= Consignes =
(a) Dans l'extrait, relevez tout ce que fait Pierre d'après la phrase qui suit les mots « nous le voyons dans les évangiles ».
(b) Recopiez l'extrait de « Ils vont le » à « proche de Jésus. ».

= Extrait du texte =
══════

Les premiers chrétiens vont alors comprendre que Dieu n’est pas un magicien, que sa puissance est celle d’une inspiration qui nous est offerte en Christ, que Dieu n’a pas d’autres mains que les nôtres pour nourrir un enfant affamé, par exemple. C’est vrai que Jésus est le Christ qui apporte le salut du monde. Seulement ce salut n’est pas un spectacle auquel on assiste, c’est en nous que Dieu vient comme un souffle puissant, une inspiration pour que nous agissions et apportions effectivement, concrètement, des gestes de transformation du monde, à notre façon, comme nous le pouvons, à hauteur d’humain. C’est nous qui sommes envoyés à la suite du Christ pour faire fleurir la justice et réconcilier les humains avec leur Dieu.
C’est ce que vont faire Pierre et Jean dans le texte que nous lisons. Jésus n’est plus là pour annoncer l’Évangile, il n’est plus là pour soigner les personnes en détresse dans leur corps, leur esprit et leur foi. Ses disciples sont comme des petits poussins qui apprennent à voler de leurs propres ailes, afin de prendre la suite de Jésus.
Ils vont le faire chacun avec sa personnalité. Il n’y a pas plus différent que Pierre et Jean sur ce plan là. Pierre est un homme plein de force et d’enthousiasme, nous le voyons dans les évangiles : il se lance, il ose, il affirme, il se jette à l’eau, parfois il fanfaronne un peu. Jean est au contraire, le doux et le mystique de la bande, l’ami proche de Jésus.

══════

= Données enregistrées =
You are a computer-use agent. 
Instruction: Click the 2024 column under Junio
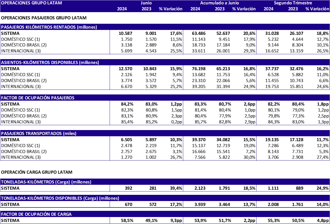(122, 9)
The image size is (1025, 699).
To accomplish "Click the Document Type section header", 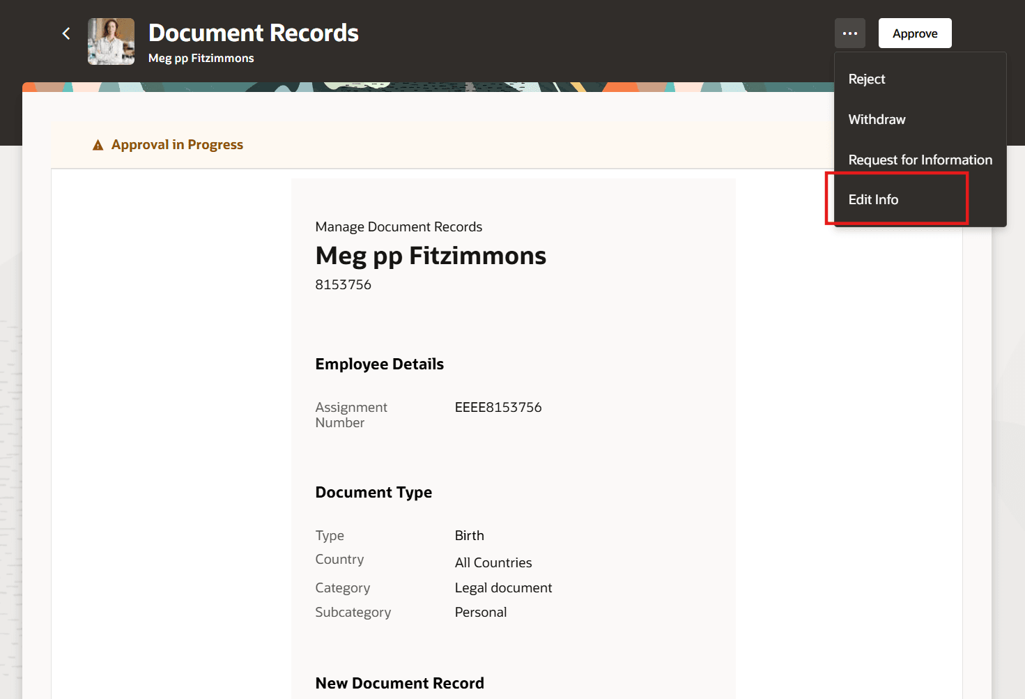I will pyautogui.click(x=373, y=492).
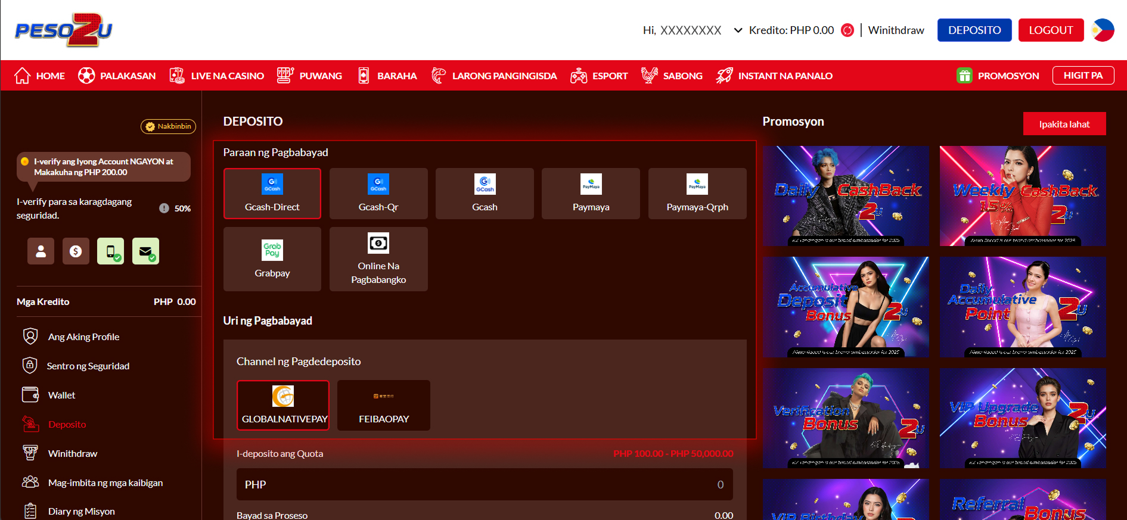
Task: Click the profile verification person icon
Action: [x=41, y=251]
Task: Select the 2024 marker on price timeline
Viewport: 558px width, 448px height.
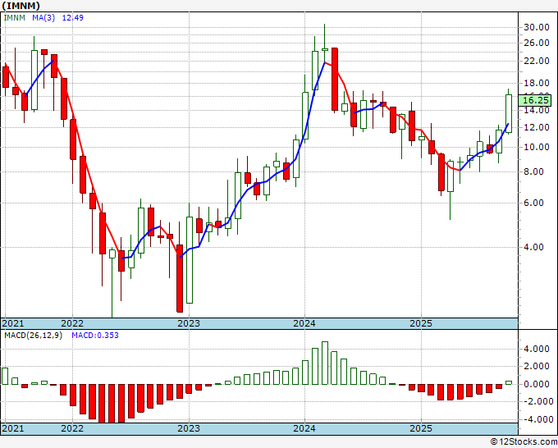Action: pyautogui.click(x=304, y=323)
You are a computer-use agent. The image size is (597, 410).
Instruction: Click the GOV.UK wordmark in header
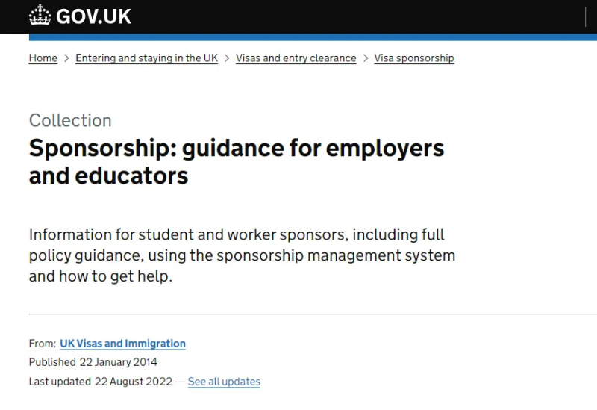click(x=94, y=16)
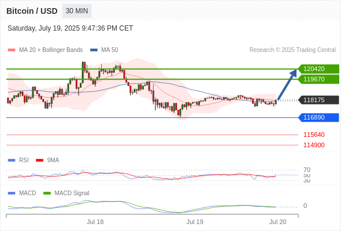This screenshot has height=231, width=341.
Task: Select the 119670 green price label
Action: click(318, 79)
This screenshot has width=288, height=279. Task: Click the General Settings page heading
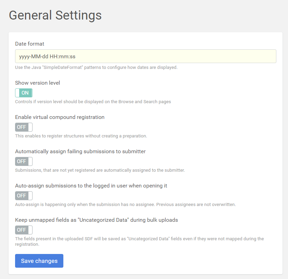55,15
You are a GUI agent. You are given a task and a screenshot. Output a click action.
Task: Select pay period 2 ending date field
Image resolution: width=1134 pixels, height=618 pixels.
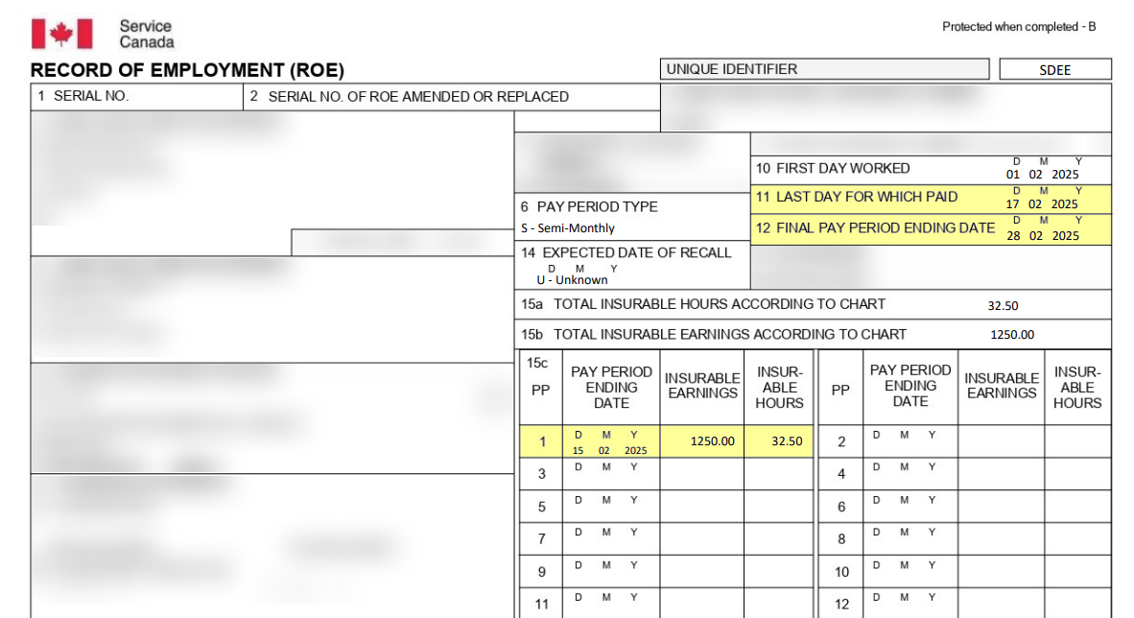pos(910,441)
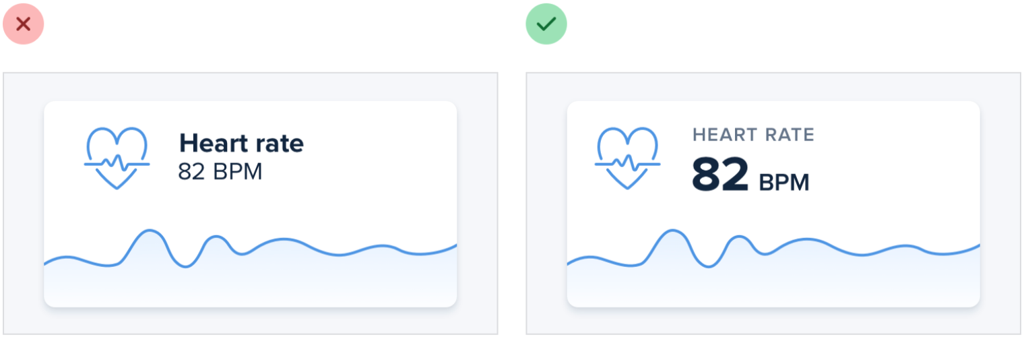This screenshot has height=337, width=1024.
Task: Select the uppercase "HEART RATE" label
Action: click(x=753, y=135)
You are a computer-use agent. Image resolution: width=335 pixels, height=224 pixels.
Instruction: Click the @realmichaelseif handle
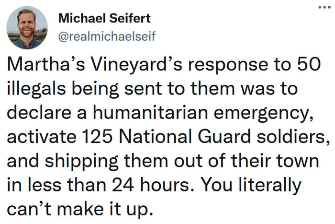coord(106,36)
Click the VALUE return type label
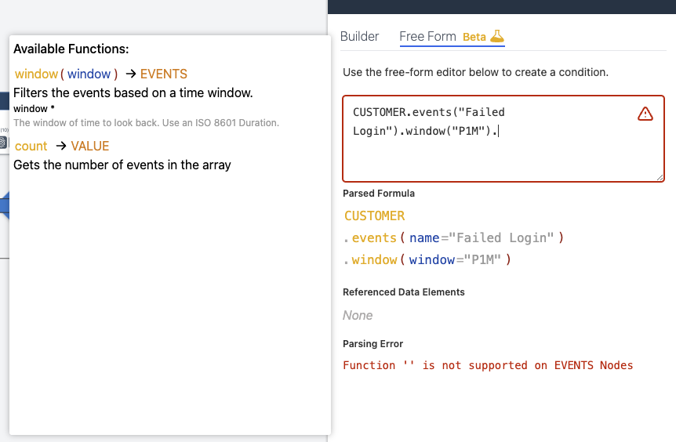The image size is (676, 442). [89, 146]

══════

= Corrigé =
(a) Il se lance, il ose, il affirme, il se jette à l'eau et parfois il fanfaronne un peu.

(b)
Ils vont le faire chacun avec sa personnalité. Il n’y a pas plus différent que Pierre et Jean sur ce plan là. Pierre est un homme plein de force et d’enthousiasme, nous le voyons dans les évangiles : il se lance, il ose, il affirme, il se jette à l’eau, parfois il fanfaronne un peu. Jean est au contraire, le doux et le mystique de la bande, l’ami proche de Jésus.